### THE PROBLEM
Could you repeat the rows below, switching every "Instruction" to "Command" and leaving everything else as it is?
= = =
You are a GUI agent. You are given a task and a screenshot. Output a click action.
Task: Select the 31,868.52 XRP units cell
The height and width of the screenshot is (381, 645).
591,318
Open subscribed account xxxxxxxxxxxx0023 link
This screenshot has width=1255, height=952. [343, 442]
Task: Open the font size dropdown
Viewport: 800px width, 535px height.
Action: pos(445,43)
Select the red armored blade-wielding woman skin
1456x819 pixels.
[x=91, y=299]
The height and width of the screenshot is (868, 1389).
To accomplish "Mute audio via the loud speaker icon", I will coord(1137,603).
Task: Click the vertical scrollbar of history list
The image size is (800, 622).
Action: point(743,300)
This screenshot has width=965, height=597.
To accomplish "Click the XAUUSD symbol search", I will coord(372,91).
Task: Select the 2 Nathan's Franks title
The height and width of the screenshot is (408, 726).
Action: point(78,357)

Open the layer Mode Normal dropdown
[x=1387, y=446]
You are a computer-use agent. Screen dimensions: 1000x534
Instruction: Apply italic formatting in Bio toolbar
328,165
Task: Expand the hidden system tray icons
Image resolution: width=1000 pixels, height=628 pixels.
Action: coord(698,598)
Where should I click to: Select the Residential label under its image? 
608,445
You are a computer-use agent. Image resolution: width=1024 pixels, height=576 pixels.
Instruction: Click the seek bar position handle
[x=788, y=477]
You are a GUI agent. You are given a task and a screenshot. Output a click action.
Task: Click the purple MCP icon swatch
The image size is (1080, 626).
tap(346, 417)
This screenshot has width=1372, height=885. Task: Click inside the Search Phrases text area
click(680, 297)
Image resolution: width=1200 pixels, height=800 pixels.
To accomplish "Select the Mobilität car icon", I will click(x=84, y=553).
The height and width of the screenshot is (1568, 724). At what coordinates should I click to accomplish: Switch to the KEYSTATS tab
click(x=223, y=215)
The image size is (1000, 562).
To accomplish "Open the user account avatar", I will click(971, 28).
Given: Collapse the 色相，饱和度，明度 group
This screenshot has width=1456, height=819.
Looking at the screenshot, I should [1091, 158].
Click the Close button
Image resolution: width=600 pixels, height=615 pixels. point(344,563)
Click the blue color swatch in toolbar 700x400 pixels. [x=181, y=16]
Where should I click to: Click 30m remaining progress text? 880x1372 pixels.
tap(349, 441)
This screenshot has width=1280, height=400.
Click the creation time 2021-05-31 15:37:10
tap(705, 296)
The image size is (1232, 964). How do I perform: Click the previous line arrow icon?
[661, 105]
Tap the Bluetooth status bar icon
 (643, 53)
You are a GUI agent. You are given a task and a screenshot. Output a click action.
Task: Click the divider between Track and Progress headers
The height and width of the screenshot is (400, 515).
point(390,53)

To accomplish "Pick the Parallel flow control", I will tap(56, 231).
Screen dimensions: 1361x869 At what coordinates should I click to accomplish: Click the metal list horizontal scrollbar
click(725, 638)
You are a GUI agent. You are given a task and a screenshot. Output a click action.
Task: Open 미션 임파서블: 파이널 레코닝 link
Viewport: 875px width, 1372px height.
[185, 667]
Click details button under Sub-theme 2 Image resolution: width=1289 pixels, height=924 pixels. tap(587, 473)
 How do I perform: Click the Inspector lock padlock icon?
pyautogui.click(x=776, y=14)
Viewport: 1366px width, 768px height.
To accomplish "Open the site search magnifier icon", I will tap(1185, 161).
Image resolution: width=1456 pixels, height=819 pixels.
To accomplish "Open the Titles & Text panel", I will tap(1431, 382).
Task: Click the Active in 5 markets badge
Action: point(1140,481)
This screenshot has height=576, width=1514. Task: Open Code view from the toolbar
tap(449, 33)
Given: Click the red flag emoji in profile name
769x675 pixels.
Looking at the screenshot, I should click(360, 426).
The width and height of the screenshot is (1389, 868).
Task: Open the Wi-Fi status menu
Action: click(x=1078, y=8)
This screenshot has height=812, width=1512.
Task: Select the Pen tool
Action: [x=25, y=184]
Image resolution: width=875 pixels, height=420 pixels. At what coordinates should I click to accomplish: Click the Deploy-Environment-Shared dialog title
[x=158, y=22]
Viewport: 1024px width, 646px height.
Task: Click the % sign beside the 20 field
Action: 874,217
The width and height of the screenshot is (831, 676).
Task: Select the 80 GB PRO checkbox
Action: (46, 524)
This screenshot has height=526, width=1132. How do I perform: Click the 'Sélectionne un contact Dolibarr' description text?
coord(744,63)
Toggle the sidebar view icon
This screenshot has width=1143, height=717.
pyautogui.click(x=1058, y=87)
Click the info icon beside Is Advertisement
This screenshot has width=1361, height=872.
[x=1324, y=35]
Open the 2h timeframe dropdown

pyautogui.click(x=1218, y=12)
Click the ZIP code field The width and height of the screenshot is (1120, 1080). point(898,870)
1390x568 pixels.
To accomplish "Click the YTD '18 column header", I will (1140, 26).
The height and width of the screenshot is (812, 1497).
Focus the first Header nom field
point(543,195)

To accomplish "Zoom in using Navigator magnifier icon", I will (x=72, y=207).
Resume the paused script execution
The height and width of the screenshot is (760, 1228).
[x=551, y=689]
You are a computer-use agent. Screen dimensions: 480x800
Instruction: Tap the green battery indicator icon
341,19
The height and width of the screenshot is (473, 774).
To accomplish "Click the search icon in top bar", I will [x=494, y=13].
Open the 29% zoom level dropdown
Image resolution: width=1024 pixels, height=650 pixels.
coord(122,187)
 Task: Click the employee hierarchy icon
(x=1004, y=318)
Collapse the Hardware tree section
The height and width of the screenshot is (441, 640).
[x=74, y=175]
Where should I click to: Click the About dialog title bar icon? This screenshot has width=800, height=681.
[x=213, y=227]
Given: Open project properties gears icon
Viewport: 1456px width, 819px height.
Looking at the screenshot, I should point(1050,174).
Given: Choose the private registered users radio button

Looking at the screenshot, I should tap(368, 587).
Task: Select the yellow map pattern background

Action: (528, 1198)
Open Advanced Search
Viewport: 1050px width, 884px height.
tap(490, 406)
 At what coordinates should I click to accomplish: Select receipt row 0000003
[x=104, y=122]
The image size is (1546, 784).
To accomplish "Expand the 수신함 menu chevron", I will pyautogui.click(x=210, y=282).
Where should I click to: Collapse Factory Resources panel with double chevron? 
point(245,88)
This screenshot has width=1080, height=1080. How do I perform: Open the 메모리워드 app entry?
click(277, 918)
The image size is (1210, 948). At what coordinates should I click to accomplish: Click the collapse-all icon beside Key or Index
= = =
### ANSWER TO THE EXERCISE
You are a GUI agent. You are given a task and a screenshot. Output a click action.
Task: Select the 31,868.52 XRP units cell
The height and width of the screenshot is (381, 645).
591,318
Open subscribed account xxxxxxxxxxxx0023 link
This screenshot has width=1255, height=952. [343, 442]
Task: Open the font size dropdown
Viewport: 800px width, 535px height.
Action: pos(445,43)
Select the red armored blade-wielding woman skin
1456x819 pixels.
[x=91, y=299]
The height and width of the screenshot is (868, 1389).
To accomplish "Mute audio via the loud speaker icon", I will coord(1137,603).
Task: Click the vertical scrollbar of history list
The image size is (800, 622).
Action: point(743,300)
This screenshot has width=965, height=597.
To accomplish "Click the XAUUSD symbol search", I will coord(372,91).
Task: Select the 2 Nathan's Franks title
The height and width of the screenshot is (408, 726).
Action: point(78,357)

Open the layer Mode Normal dropdown
[x=1387, y=446]
You are a computer-use agent. Screen dimensions: 1000x534
Command: Apply italic formatting in Bio toolbar
328,165
Task: Expand the hidden system tray icons
Image resolution: width=1000 pixels, height=628 pixels.
Action: coord(698,598)
Where should I click to: Select the Residential label under its image? 
608,445
You are a computer-use agent. Image resolution: width=1024 pixels, height=576 pixels.
Command: Click the seek bar position handle
[x=788, y=477]
You are a GUI agent. You are given a task and a screenshot. Output a click action.
Task: Click the purple MCP icon swatch
The image size is (1080, 626).
tap(346, 417)
This screenshot has width=1372, height=885. Task: Click inside the Search Phrases text area
click(680, 297)
Image resolution: width=1200 pixels, height=800 pixels.
To accomplish "Select the Mobilität car icon", I will click(x=84, y=553).
The height and width of the screenshot is (1568, 724). At what coordinates should I click to accomplish: Switch to the KEYSTATS tab
click(x=223, y=215)
The image size is (1000, 562).
To accomplish "Open the user account avatar", I will click(971, 28).
Given: Collapse the 色相，饱和度，明度 group
This screenshot has width=1456, height=819.
Looking at the screenshot, I should [1091, 158].
Click the Close button
Image resolution: width=600 pixels, height=615 pixels. point(344,563)
Click the blue color swatch in toolbar 700x400 pixels. [x=181, y=16]
Where should I click to: Click 30m remaining progress text? 880x1372 pixels.
tap(349, 441)
This screenshot has width=1280, height=400.
Click the creation time 2021-05-31 15:37:10
tap(705, 296)
The image size is (1232, 964). How do I perform: Click the previous line arrow icon?
[661, 105]
Tap the Bluetooth status bar icon
 (643, 53)
You are a GUI agent. You are given a task and a screenshot. Output a click action.
Task: Click the divider between Track and Progress headers
The height and width of the screenshot is (400, 515).
point(390,53)

To accomplish "Pick the Parallel flow control", I will tap(56, 231).
Screen dimensions: 1361x869 At what coordinates should I click to accomplish: Click the metal list horizontal scrollbar
click(725, 638)
You are a GUI agent. You are given a task and a screenshot. Output a click action.
Task: Open 미션 임파서블: 파이널 레코닝 link
Viewport: 875px width, 1372px height.
[185, 667]
Click details button under Sub-theme 2 Image resolution: width=1289 pixels, height=924 pixels. tap(587, 473)
 How do I perform: Click the Inspector lock padlock icon?
pyautogui.click(x=776, y=14)
Viewport: 1366px width, 768px height.
To accomplish "Open the site search magnifier icon", I will tap(1185, 161).
Image resolution: width=1456 pixels, height=819 pixels.
To accomplish "Open the Titles & Text panel", I will tap(1431, 382).
Task: Click the Active in 5 markets badge
Action: point(1140,481)
This screenshot has height=576, width=1514. Task: Open Code view from the toolbar
tap(449, 33)
Given: Click the red flag emoji in profile name
769x675 pixels.
Looking at the screenshot, I should click(360, 426).
The width and height of the screenshot is (1389, 868).
Task: Open the Wi-Fi status menu
Action: click(x=1078, y=8)
This screenshot has height=812, width=1512.
Task: Select the Pen tool
Action: [x=25, y=184]
Image resolution: width=875 pixels, height=420 pixels. At what coordinates should I click to accomplish: Click the Deploy-Environment-Shared dialog title
[x=158, y=22]
Viewport: 1024px width, 646px height.
Task: Click the % sign beside the 20 field
Action: 874,217
The width and height of the screenshot is (831, 676).
Task: Select the 80 GB PRO checkbox
Action: (46, 524)
This screenshot has height=526, width=1132. How do I perform: Click the 'Sélectionne un contact Dolibarr' description text?
coord(744,63)
Toggle the sidebar view icon
This screenshot has width=1143, height=717.
pyautogui.click(x=1058, y=87)
Click the info icon beside Is Advertisement
This screenshot has width=1361, height=872.
[x=1324, y=35]
Open the 2h timeframe dropdown

pyautogui.click(x=1218, y=12)
Click the ZIP code field The width and height of the screenshot is (1120, 1080). point(898,870)
1390x568 pixels.
To accomplish "Click the YTD '18 column header", I will (1140, 26).
The height and width of the screenshot is (812, 1497).
Focus the first Header nom field
point(543,195)

To accomplish "Zoom in using Navigator magnifier icon", I will (x=72, y=207).
Resume the paused script execution
The height and width of the screenshot is (760, 1228).
[x=551, y=689]
You are a computer-use agent. Screen dimensions: 480x800
Command: Tap the green battery indicator icon
341,19
The height and width of the screenshot is (473, 774).
To accomplish "Click the search icon in top bar", I will [x=494, y=13].
Open the 29% zoom level dropdown
Image resolution: width=1024 pixels, height=650 pixels.
coord(122,187)
 Task: Click the employee hierarchy icon
(x=1004, y=318)
Collapse the Hardware tree section
The height and width of the screenshot is (441, 640).
[x=74, y=175]
Where should I click to: Click the About dialog title bar icon? This screenshot has width=800, height=681.
[x=213, y=227]
Given: Open project properties gears icon
Viewport: 1456px width, 819px height.
Looking at the screenshot, I should point(1050,174).
Given: Choose the private registered users radio button

Looking at the screenshot, I should tap(368, 587).
Task: Select the yellow map pattern background

Action: (528, 1198)
Open Advanced Search
Viewport: 1050px width, 884px height.
tap(490, 406)
 At what coordinates should I click to accomplish: Select receipt row 0000003
[x=104, y=122]
The image size is (1546, 784).
To accomplish "Expand the 수신함 menu chevron", I will pyautogui.click(x=210, y=282).
Where should I click to: Collapse Factory Resources panel with double chevron? 
point(245,88)
This screenshot has width=1080, height=1080. How do I perform: Open the 메모리워드 app entry?
click(277, 918)
The image size is (1210, 948). At what coordinates should I click to accomplish: Click the collapse-all icon beside Key or Index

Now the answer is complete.